While I’m sitting at my desk drinking my cup of Twining’s tea thinking about what my post will be for today, I happen to look out of my second story window to see a squirrel.
He seemed like just an ordinary critter.
I couldn’t help but watch him though because he was running up and down the same branches repeatedly. I had no idea what the hell the damn thing was doing so I was intrigued by its nonsense. As I’m staring out the window I realize that this thing has nowhere to go. It finally quit running back and forth and was daring to jump at this point. He placed himself right on the tip of the branch and sat contemplating his daring leap of faith.
I was worried for the squirrel because I didn’t think he was going to make such a long jump from the end of one flimsy tree branch to another tree. I was hoping that he wouldn’t fall and splatter the snow with his little acorn brains but it wouldn’t be the first time I’ve seen such things. Especially living in a wooded area with all sorts of animal shenanigans happening on a daily basis.
He went balls to the wall and jumped. Boy did that sucker fly. Despite my doubt he made it and scrambled up the branch going on about his day. I’m sure you’re wondering why I’m telling you about a squirrel and why the hell I watched it for so long.
Believe it or not, I related to the animal. I myself have been struggling with some things in life. It’s not the kind of struggle that’s detrimental to my well being but it is one that is equally frustrating. I have always been the kind of person who overanalyzes, but lately I’ve been someone who speculates and doubts.
The past 7 months I have been doing exactly what that dumb critter was doing, running back and forth on the same path exhausting myself while feeling I had no other options. It wasn’t until a week ago that I went on a whim and set in motion a new journey for myself. I found a solution, another path, another branch.

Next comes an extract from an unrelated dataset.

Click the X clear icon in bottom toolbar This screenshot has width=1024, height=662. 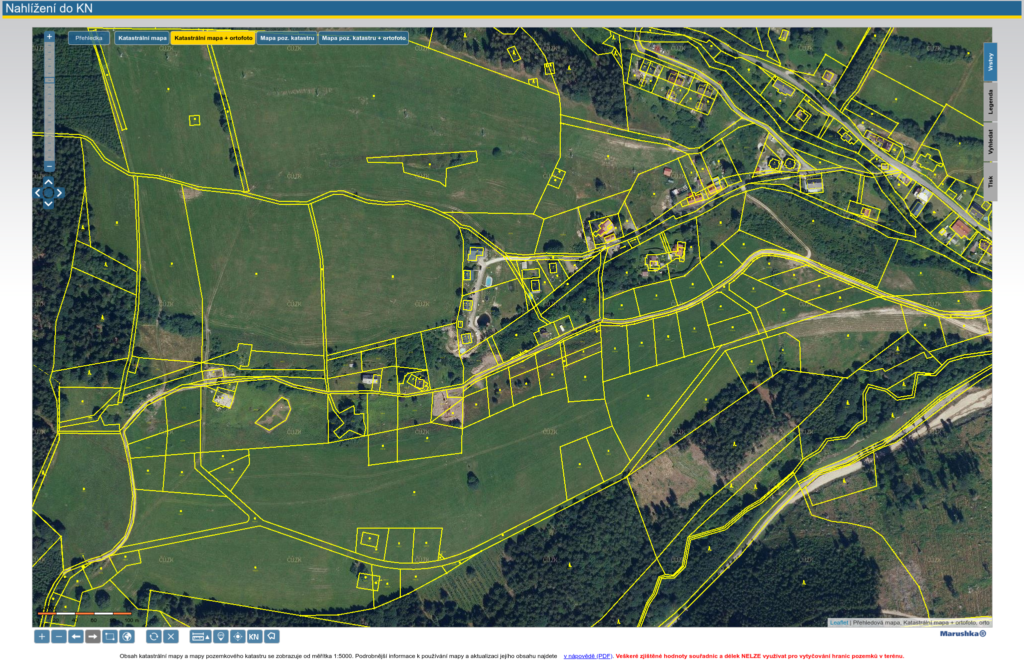pyautogui.click(x=171, y=636)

I certainly had some doubts, just like the squirrel did. I stood staring reality dead in the face and instead of continuing to run from it and make my life harder than it needed to be by going down the same monotonous way I jumped. To my own surprise I landed gracefully on the other side.
Of course I didn’t run off into the sunset like my little friend. I’m slowly (but surely) making my way down this new path but I know in time I will get where I finally am meant to be.
Life is full of opportunities. There are many doors we open and close without even realizing it. Whether it be something as simple as having a conversation with someone we haven’t seen in forever, or helping a person in need. These small connections that go overlooked are vital to our lives. There may be a time that they come into play when we desperately need them too.
When we are faced with the reality of any situation that is when we have the ability to choose for ourselves. WE control our fate to a certain extent and then we have to let go of the rest. Take a leap of faith. We can either stay on the same comfortable path knowing that there is no promise of results or be brave and venture in another direction we have never taken.
I’m happy I made the choices I have to bring me where I am today. Now I need to be patient and let it play out. I know good things are coming. I made the decision to jump. Not only in my career but in my personal matters. I AM A JUMPER. Are you?